•La GRA obtient gain de cause sur la base « qu’une autorisation illégalement accordée ne peut engendrer ni droits acquis ni attentes légitimes »
Le couperet est tombé. La société SMS Pariaz Ltd de Jean-Michel Lee Shim a été déboutée de sa demande d’autorisation pour contester deux directives de la Gambling Regulatory Authority (GRA), avec comme Chief Executive Officer (CEO), Divya Ringadoo, qui l’enjoignaient de cesser ses activités de paris à cote fixe par SMS sur les courses hippiques et les matchs de football se déroulant hors de Maurice. Dans un jugement rendu, hier, la Cour suprême a tranché sans ambiguïté : ces activités étaient menées sans base légale, et la GRA était dans son droit de les interdire.

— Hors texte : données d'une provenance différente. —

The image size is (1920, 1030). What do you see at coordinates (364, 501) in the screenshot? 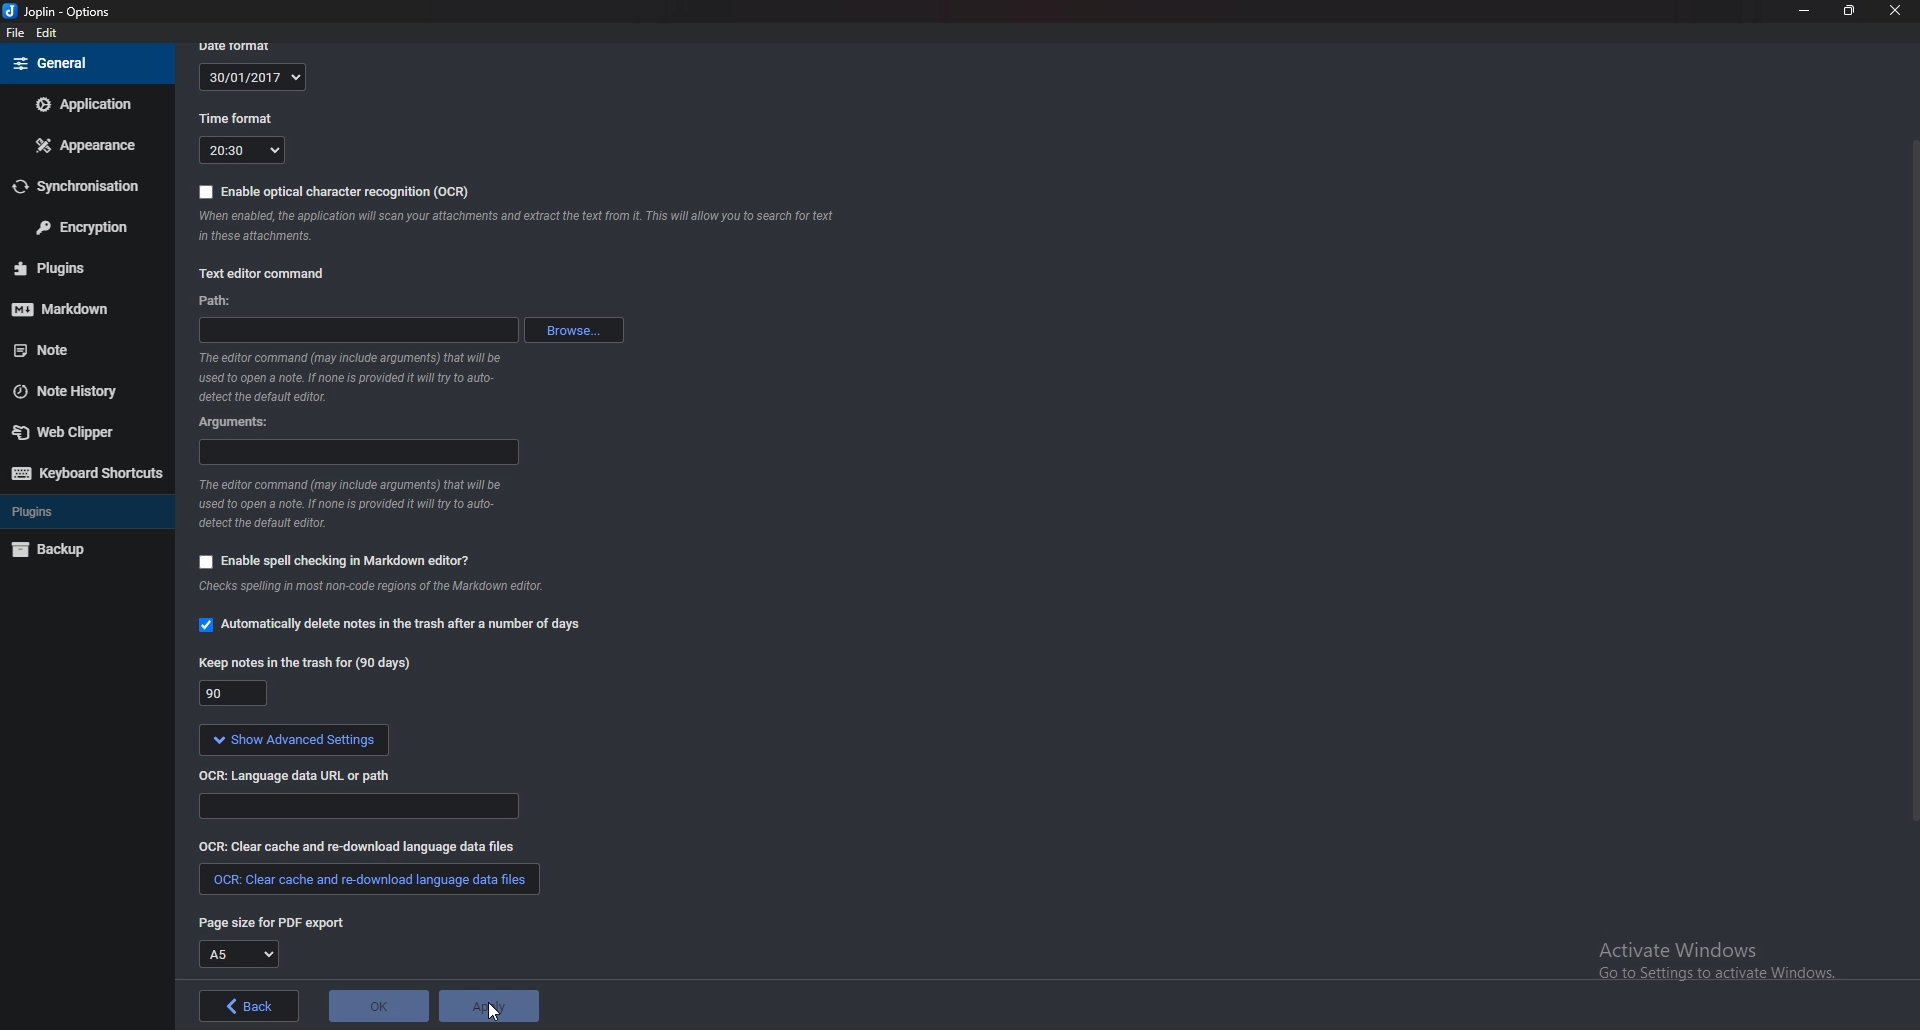
I see `Info on editor command` at bounding box center [364, 501].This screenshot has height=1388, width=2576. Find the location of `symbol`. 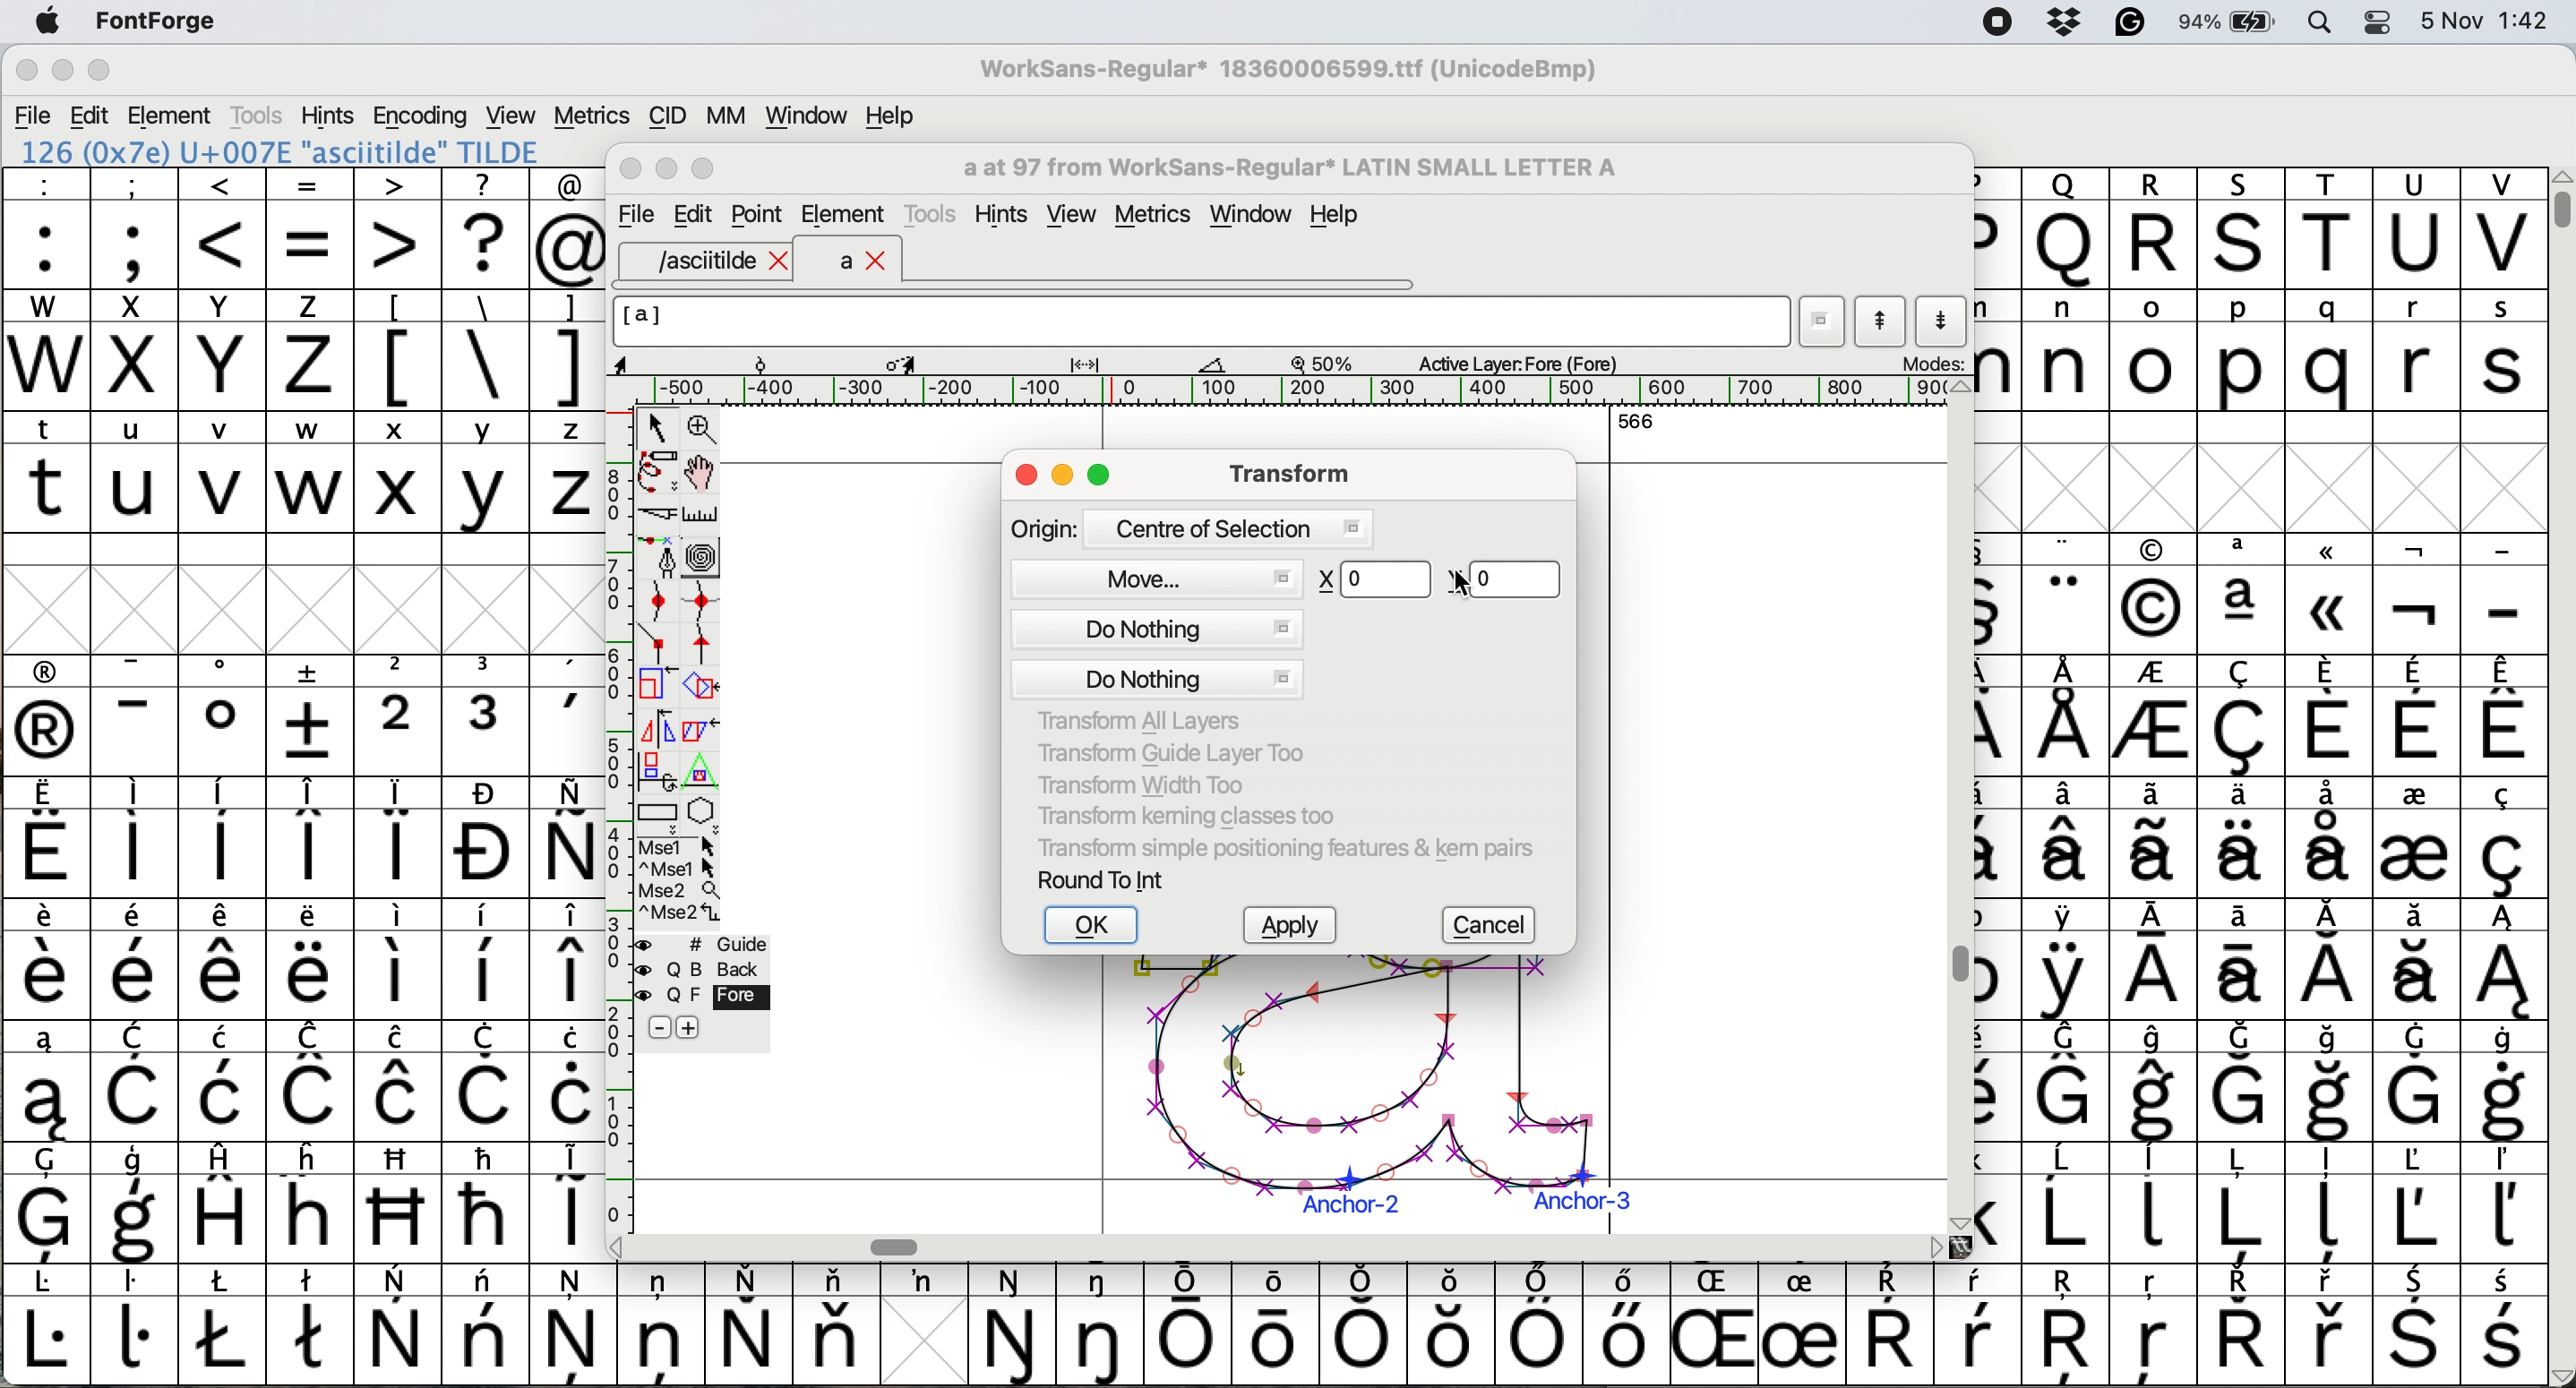

symbol is located at coordinates (568, 1199).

Depuis 2017, SMS Pariaz prétendait agir légalement grâce à des lettres de la GRA qui lui auraient permis d’élargir sa licence de bookmaker à des paris sur courses hippiques étrangères, et plus récemment, sur des matchs de football internationaux, le tout via SMS. L’entreprise affirmait avoir reçu l’approbation de l’instance régulatrice et investi massivement dans ces segments.
Mais en mars 2025, quelques mois après les élections générales de novembre 2024, la nouvelle direction de la GRA, avec Divya Ringadoo à la barre, a pris une position diamétralement opposée.
Deux lettres directives ont été envoyées :
•GRA/LSMS/01/25, ordonnant l’arrêt des paris sur courses hippiques étrangères ;
•GRA/FOB011/02/25, ordonnant l’arrêt des paris sur matchs de football hors Maurice.
Ces autorisations, notamment celles des 6 avril, 7 juillet et 31 juillet 2020 (courses) et du 8 janvier 2024 (football), sont désormais considérées par la GRA comme nulles et non avenues, au motif qu’elles dépassaient le cadre légal de la GRA Act, qui n’accorde aucun pouvoir au Board pour étendre une licence existante à d’autres types de paris sans nouvelle demande formelle ni paiement des frais requis.
Combat judiciaire sans succès
SMS Pariaz a saisi la Cour suprême pour contester les directives, arguant qu’elles étaient illégales, déraisonnables, en violation de ses droits acquis et de ses attentes légitimes, et rendues sans respect des principes de justice naturelle.
Mais les juges Rita Teelock et Carole Green-Jokhoo ont rejeté la demande, déclarant que l’entreprise ne pouvait pas se fonder sur une situation que la loi considère elle-même comme illégale. Elles ont ajouté que la GRA avait agi conformément à l’article 100(1) de son propre cadre légal, qui lui permet de donner des directives à ses licenciés sur la conduite de leurs affaires, tant qu’elles ne contredisent pas la loi.
SMS Pariaz détenait 24 licences valides du 1er janvier au 15 août 2025, autorisant les paris à cote fixe par SMS uniquement :
•sur les courses de chevaux organisées à Maurice,
•et sur les matchs de football joués à l’étranger.
Mais selon les juges, le paiement de la redevance prévue par la loi (Rs 1 750 000 pour la licence principale) ne couvrait que les paris sur les courses locales, pas les autres activités. Et comme le stipule l’article 44(9) de la GRA Act : « Aucune licence de bookmaker ne peut être émise si les frais correspondants n’ont pas été réglés à l’Autorité. »
La Cour note d’ailleurs que les activités sur les courses étrangères n’étaient même pas mentionnées dans la licence produite par SMS Pariaz. Autrement dit, aucun droit légal n’existait pour opérer ces activités.
Ni droit acquis, ni attente légitime
La Cour a réitéré un principe fondamental du droit administratif : « une autorisation illégalement accordée ne peut engendrer ni droits acquis ni attentes légitimes. » Les juges ajoutent que la GRA, en prenant ces deux directives en 2025, a corrigé ses propres erreurs passées — ce qui, doit être salué et non empêché. Permettre une Judicial Review dans ce cas reviendrait à cautionner une illégalité reconnue.
Ce jugement envoie un signal fort à l’industrie : les régulateurs ne peuvent outrepasser leur mandat, même par erreur administrative, et les opérateurs doivent s’assurer que leurs activités reposent sur des licences valides, frais payés, et cadre légal strictement respecté.
La décision intervient aussi dans un climat de surveillance accrue du secteur des paris, aussi bien pour des considérations fiscales que morales.